SOCR. Non è certo facile, ma, per amor tuo, ugualmente mi c'impegno. Chiama uno di questi molti servi del tuo séguito, quello che vuoi, sì che proprio in lui possa darti la dimostrazione che desideri.
MEN. Benissimo. [A un servo] Vieni qua!
SOCR. E greco, e parla greco?
MEN. Alla perfezione: è nato in casa mia.
SOCR. Sta attento ora se ti sembra ch'egli si ricordi o se apprenda da me.
MEN. Starò attento.
Socrate traccia un quadrato e, con semplici domande stimolatrici, conduce lo schiavo a risolvere correttamente il problema della costruzione di un quadrato doppio di un altro quadrato dato.
(da PLATONE, Menone, cit., pp. 1266-1269)
SOCRATE. Che te ne sembra, Menone? Nelle sue risposte ha mai espresso una sola opinione che non fosse sua propria?
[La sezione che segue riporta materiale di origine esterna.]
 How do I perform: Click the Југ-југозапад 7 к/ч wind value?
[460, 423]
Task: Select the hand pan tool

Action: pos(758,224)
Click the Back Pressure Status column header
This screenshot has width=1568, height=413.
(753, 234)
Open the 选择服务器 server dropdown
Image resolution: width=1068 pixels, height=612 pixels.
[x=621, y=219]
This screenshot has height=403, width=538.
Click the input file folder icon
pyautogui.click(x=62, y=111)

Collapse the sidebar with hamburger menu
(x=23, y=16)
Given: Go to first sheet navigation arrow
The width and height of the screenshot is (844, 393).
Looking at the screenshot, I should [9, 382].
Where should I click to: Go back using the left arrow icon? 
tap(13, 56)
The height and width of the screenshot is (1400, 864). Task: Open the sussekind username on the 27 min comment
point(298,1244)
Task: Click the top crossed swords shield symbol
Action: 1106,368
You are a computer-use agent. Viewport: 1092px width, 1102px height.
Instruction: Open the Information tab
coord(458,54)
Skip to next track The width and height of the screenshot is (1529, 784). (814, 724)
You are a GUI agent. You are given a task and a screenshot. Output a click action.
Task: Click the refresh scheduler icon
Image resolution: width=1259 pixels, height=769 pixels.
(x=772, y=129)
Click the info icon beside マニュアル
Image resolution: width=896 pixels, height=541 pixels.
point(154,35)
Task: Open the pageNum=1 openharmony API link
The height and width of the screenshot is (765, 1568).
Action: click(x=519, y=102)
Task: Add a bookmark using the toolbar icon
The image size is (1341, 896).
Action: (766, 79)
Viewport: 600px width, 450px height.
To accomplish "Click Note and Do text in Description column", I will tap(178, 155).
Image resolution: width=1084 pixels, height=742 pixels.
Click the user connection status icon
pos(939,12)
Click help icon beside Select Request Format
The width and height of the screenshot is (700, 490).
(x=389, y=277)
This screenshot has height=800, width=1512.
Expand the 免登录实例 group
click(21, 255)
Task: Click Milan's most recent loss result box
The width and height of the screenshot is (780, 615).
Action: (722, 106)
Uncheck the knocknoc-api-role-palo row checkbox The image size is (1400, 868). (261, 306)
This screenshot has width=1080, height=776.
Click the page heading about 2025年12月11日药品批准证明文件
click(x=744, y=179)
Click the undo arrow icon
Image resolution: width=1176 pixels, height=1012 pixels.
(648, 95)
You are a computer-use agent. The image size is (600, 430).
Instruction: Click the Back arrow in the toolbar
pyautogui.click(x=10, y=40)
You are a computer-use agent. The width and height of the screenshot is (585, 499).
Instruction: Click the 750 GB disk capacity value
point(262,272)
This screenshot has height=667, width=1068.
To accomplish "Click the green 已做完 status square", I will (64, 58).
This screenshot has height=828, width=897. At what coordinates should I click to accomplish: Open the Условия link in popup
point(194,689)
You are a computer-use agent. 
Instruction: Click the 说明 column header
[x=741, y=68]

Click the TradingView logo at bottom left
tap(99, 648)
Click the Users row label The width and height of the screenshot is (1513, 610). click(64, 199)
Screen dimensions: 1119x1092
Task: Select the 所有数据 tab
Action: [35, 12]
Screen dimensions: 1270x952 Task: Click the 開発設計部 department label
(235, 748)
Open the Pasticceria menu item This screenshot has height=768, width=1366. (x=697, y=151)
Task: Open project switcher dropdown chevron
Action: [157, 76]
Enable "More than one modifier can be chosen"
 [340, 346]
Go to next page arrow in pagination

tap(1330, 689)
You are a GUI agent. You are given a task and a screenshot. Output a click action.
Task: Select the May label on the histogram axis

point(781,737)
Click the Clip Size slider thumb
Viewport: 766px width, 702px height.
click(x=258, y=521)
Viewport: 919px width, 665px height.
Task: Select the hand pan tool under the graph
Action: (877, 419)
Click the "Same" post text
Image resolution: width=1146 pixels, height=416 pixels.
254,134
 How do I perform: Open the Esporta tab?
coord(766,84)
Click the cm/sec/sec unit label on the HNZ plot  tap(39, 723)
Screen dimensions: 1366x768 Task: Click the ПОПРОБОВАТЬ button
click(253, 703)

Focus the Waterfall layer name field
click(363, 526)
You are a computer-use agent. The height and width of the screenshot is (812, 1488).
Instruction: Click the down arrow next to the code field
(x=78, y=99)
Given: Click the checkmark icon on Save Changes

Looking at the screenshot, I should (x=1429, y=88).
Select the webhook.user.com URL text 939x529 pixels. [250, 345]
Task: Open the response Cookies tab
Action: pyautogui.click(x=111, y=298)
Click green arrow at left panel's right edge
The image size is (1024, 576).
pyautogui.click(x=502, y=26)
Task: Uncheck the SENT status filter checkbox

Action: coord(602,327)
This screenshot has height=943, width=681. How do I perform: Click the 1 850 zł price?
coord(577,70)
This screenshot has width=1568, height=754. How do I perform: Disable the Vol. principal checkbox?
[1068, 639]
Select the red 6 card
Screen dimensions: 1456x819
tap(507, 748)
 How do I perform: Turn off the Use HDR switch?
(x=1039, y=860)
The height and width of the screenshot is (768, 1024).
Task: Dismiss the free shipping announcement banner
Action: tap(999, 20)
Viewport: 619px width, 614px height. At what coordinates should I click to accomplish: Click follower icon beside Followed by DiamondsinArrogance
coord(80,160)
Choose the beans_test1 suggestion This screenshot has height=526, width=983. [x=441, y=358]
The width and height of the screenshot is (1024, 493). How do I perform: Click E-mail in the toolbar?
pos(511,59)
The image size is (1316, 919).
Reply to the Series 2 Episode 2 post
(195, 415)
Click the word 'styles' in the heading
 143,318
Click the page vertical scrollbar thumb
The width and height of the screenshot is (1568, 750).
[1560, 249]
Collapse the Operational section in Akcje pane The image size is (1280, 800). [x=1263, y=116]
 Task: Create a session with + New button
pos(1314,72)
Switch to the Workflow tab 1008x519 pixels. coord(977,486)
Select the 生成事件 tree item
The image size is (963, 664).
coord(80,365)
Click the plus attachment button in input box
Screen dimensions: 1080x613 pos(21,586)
MENONE. No, egli ha cavato tutto da sé.
SOCR. Eppure, come dicevamo poco fa, non sapeva nulla.
MEN. E vero.
SOCR. E tali opinioni erano in lui, o no?
MEN. Sì.
SOCR. Ma allora, in chi non sa sono insite opinioni vere sulle stesse cose che ignora?
MEN. Sembra.
SOCR. Tali opinioni sono emerse ora, sollevate in lui come in un sogno, e se ripetutamente lo s'interrogasse sugli stessi argomenti e da punti di vista diversi, puoi star sicuro che alla fine ne avrebbe scienza non meno esatta di chiunque altro.
MEN. Sembra.
SOCR. Senza, dunque, che nessuno gl'insegni, ma solo in virtù di domande giungerà al sapere avendo ricavato lui, da sé, la scienza?
MEN. Sì.
SOCR. Ma ricavar da sé, in sé, la propria scienza, non è ricordare?
MEN. Senza dubbio.
SOCR. E la scienza che ora possiede: o l'ha acquisita in un certo tempo o la possiede da sempre.
MEN. Sì.
SOCR. Se la possiede da sempre, egli sa da sempre; se l'ha fatta propria in un qualche tempo, ciò non è sicuramente avvenuto nella presente vita. Vi è forse qualcuno che a questo ragazzo ha insegnato i primi elementi della geometria? Nello stesso modo si comporterà relativamente a tutta la scienza geometrica e a tutte le altre discipline. Vi è forse qualcuno che gli abbia insegnato tutto? Lo saprai certo, tanto più ch'egli è nato e cresciuto in casa tua!
MEN. So benissimo che non gli ha insegnato nessuno.
SOCR. Ma ha o non ha tali sue opinioni?
MEN. Incontestabilmente, Socrate, sembra che le abbia.
SOCR. E se non le ha acquisite nella presente vita, non è già di per sé evidente che le possedeva, e che le apprese in un altro tempo?
MEN. Evidente!
SOCR. E non è forse questo il tempo in cui non era ancora uomo?
MEN. Sì.
SOCR. Se, dunque, nel suo tempo umano e nel tempo in cui non era uomo, saranno in lui opinioni vere, che ridestate dalle interrogazioni divengono scienze, non dovrà l'anima sua averle apprese da sempre? Poiché, evidentemente, egli "è" per tutto il tempo, sia quando è uomo sia quando non lo è.
MEN. Evidente.
SOCR. Se, dunque, sempre è nella nostra anima la verità degli enti, allore immortale deve essere l'anima. Per cui, coraggiosamente, non si deve forse porre mano a ricercare e a ridestare nella memoria ciò che ora ti càpita di non sapere, e che, invece, è un dimenticare?
MEN. Non so come, ma, Socrate, mi sembra che tu dica bene.
SOCR. Anche a me, Menone! Forse su altri punti del discorso non mi sentirei d'esser tanto sicuro. Ma per questo, sì. Pensando sia quasi un dovere cercare ciò che non si sa, perché diverremmo migliori, più forti, meno pigri, che se ritenessimo impossibile trovare e non dover cercare quello che non sappiamo per questo, se ne fossi capace, combatterei con forza, con la parola e con i fatti.
MEN. Anche in questo, Socrate, mi sembra che tu dica bene.